Required action: For the data below, restate word for word only the lines from the line containing "Библиотека (583, 1049)" through the line containing "Turystyka (386, 415)", both ends included.

Task inputs:
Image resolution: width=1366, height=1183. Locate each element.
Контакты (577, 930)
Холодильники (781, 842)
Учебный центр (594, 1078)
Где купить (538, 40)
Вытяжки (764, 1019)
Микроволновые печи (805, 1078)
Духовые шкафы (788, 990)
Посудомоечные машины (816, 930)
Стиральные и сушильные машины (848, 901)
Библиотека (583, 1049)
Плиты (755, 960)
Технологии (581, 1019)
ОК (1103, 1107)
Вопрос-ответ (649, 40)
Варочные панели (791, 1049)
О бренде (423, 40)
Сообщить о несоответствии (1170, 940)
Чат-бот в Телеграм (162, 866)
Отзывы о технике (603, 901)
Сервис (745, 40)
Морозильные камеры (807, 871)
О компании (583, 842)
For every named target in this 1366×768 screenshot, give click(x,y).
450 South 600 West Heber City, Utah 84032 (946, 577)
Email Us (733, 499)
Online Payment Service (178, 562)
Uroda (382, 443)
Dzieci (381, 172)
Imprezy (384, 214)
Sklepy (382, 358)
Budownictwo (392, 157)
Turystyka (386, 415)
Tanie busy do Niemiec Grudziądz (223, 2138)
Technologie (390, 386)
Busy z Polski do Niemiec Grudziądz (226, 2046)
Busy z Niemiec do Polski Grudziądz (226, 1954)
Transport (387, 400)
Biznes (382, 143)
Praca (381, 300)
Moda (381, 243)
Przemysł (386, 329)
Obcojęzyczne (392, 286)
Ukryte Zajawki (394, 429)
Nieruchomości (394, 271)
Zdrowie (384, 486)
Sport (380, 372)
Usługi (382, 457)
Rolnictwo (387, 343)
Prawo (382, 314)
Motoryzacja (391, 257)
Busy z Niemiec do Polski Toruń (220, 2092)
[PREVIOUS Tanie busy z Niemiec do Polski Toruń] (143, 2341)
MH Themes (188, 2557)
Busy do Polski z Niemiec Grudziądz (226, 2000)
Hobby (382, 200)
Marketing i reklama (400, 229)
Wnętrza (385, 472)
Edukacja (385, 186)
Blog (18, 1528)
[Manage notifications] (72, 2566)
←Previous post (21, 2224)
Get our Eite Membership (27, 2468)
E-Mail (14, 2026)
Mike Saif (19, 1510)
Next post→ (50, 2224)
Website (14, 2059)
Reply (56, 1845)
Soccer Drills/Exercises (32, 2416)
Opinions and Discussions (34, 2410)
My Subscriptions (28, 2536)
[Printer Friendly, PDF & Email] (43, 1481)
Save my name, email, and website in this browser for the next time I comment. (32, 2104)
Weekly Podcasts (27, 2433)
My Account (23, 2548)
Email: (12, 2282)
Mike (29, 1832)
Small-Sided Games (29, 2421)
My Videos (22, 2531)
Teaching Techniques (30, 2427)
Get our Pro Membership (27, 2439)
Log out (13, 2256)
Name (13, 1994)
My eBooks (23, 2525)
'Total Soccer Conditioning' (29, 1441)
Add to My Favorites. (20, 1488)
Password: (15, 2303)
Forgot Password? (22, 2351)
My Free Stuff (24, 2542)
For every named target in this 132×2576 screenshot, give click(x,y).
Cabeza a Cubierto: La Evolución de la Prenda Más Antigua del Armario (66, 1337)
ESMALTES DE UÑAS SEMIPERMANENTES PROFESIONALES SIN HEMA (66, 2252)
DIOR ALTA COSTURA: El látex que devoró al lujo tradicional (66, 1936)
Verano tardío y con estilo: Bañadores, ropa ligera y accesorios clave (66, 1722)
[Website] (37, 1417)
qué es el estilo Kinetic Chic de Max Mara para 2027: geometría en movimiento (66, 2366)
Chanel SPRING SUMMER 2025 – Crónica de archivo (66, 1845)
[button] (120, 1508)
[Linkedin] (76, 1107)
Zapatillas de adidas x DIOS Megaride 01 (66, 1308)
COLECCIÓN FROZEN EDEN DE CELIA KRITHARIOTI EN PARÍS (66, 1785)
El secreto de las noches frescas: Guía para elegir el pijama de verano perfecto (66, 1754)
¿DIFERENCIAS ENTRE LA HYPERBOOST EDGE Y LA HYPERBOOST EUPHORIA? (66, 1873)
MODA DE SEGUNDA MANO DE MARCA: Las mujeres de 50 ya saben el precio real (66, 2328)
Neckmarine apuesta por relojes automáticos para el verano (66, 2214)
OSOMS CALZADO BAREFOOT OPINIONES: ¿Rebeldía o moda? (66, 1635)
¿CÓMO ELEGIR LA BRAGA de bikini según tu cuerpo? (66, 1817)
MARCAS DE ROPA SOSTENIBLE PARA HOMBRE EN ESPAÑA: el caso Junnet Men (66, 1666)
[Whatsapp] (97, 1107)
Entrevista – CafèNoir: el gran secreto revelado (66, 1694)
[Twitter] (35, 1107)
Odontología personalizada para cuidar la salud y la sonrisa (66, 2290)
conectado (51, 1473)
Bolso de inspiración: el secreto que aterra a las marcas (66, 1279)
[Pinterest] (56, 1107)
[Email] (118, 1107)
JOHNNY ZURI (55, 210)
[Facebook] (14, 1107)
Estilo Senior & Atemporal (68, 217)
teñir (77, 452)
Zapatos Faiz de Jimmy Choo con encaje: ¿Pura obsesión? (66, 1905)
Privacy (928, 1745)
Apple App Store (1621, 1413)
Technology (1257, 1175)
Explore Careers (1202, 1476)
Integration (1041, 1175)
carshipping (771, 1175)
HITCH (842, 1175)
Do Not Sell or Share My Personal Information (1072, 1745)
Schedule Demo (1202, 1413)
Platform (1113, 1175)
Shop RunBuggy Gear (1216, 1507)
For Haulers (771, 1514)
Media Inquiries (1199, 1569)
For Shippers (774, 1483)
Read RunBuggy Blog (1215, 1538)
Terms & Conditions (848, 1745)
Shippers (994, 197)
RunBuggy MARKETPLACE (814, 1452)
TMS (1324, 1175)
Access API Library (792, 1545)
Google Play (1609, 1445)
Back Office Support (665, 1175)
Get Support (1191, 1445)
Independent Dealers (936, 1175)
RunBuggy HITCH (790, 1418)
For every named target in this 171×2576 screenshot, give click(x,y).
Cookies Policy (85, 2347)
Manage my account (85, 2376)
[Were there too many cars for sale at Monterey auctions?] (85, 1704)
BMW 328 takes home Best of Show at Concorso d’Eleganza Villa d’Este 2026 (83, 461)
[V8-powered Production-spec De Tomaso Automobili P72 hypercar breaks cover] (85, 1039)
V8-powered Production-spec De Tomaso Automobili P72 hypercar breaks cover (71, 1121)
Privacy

Problem solution:
Библиотека (583, 1049)
Плиты (755, 960)
Технологии (581, 1019)
ОК (1103, 1107)
Вопрос-ответ (649, 40)
Варочные панели (791, 1049)
О бренде (423, 40)
Сообщить о несоответствии (1170, 940)
Чат-бот в Телеграм (162, 866)
Отзывы о технике (603, 901)
Сервис (745, 40)
Морозильные камеры (807, 871)
О компании (583, 842)
For every named target in this 1366×768 screenshot, give click(x,y).
450 South 600 West Heber City, Utah 84032 (946, 577)
Email Us (733, 499)
Online Payment Service (178, 562)
Uroda (382, 443)
Dzieci (381, 172)
Imprezy (384, 214)
Sklepy (382, 358)
Budownictwo (392, 157)
Turystyka (386, 415)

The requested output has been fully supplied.